Statement of the problem

Let $d$ and $c$ be positive integers and $q = dc$. Let $G$ be a $q$-by-$q$ positive semi-definite real matrix with eigenvalues all $\le 1$, and define the $q$-by-$2q$ matrix $A = [G\hspace{1em}\mathrm{I}_q - G]$, where $\text{I}_q$ is the $q$-by-$q$ identity matrix.
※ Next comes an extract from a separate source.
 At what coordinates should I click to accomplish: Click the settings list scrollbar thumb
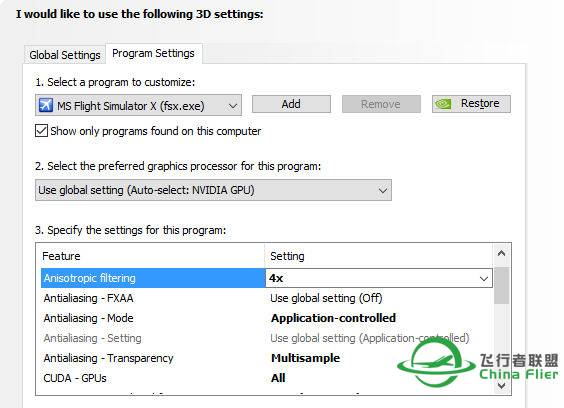point(501,285)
Now, given a scalar $\kappa > 0$ and $d$ vectors $X_1, X_2, \ldots, X_d \in \mathbb{R}^c$, with $\|X_j\| \ne \kappa \; \forall j$, consider the $q$-by-$q$ block-diagonal matrix $D$ whose $j$th block, a $c$-by-$c$ matrix, is given by \begin{equation} D_j = \begin{cases}\text{I}_c - \frac{\kappa}{\|X_j\|}\text{proj}_{\langle X_j \rangle^\perp}, &\mbox{ if } \|X_j\| > \kappa,\\ 0, &\mbox{ otherwise,}\end{cases} \end{equation} where $\text{proj}_{\langle X_j \rangle^\perp} = \mathrm{I}_c - \mathrm{proj}_{\langle X_j\rangle} = \mathrm{I}_c - \frac{1}{\|X_j\|^2}X_jX_j^T$ is the projection onto the orthogonal complement of the $1$-dimensional subspace of $\mathbb{R}^c$ spanned by the vector $X_j$. Finally define the $2q$-by-$q$ matrix $B = [D\hspace{1em}\mathrm{I}_q-D]^T$. For example, if $c=1$, then each $D_j \in \{{0,1}\}$, a bit indicating whether $|X_j| > \kappa$, and $D$ is a diagonal matrix with $0$s and $1$s accordingly. Now define the $2q$-by-$2q$ matrix $F := BA$ (Or $F := AB$. To see this equivalence, note that $(BA)^{n+1} = B(AB)^nA$, for all $n \in \mathbb{N}$. Thus to study the "convergence" of $((BA)^n)_{n \in \mathbb{N}}$, it suffices to study the convergence of $((AB)^n)_{n \in \mathbb{N}}$. In fact, if $(AB)^n \rightarrow C$, then $(BA)^n \rightarrow BCA$.).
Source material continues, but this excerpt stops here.